— Work instruction —
Pick out every line in the data below that holds "height".

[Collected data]

■ ■ ■

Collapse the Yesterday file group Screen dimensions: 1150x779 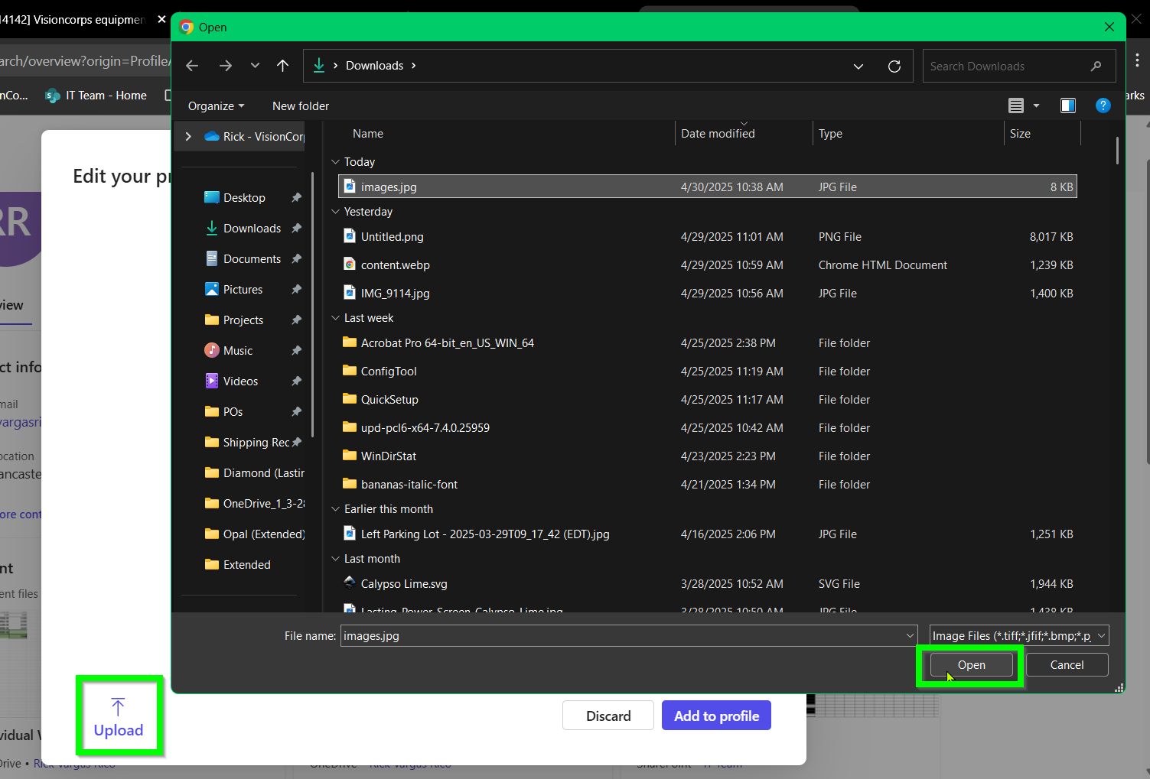[335, 211]
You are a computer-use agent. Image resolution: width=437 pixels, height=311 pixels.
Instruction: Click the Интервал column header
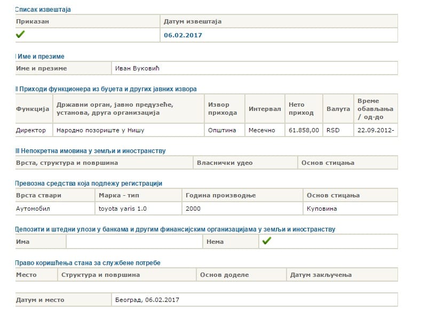[x=264, y=109]
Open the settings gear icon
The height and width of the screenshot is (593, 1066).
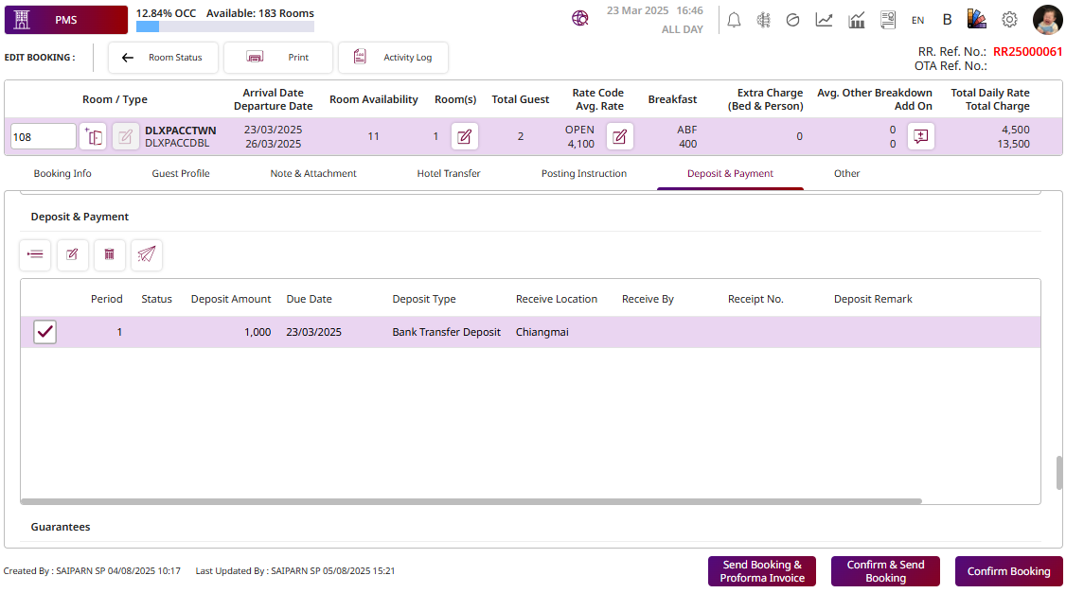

■ ■ ■

— Result of the exercise —
You are a computer-use agent. Image resolution: width=437 pixels, height=311 pixels.
The height and width of the screenshot is (593, 1066).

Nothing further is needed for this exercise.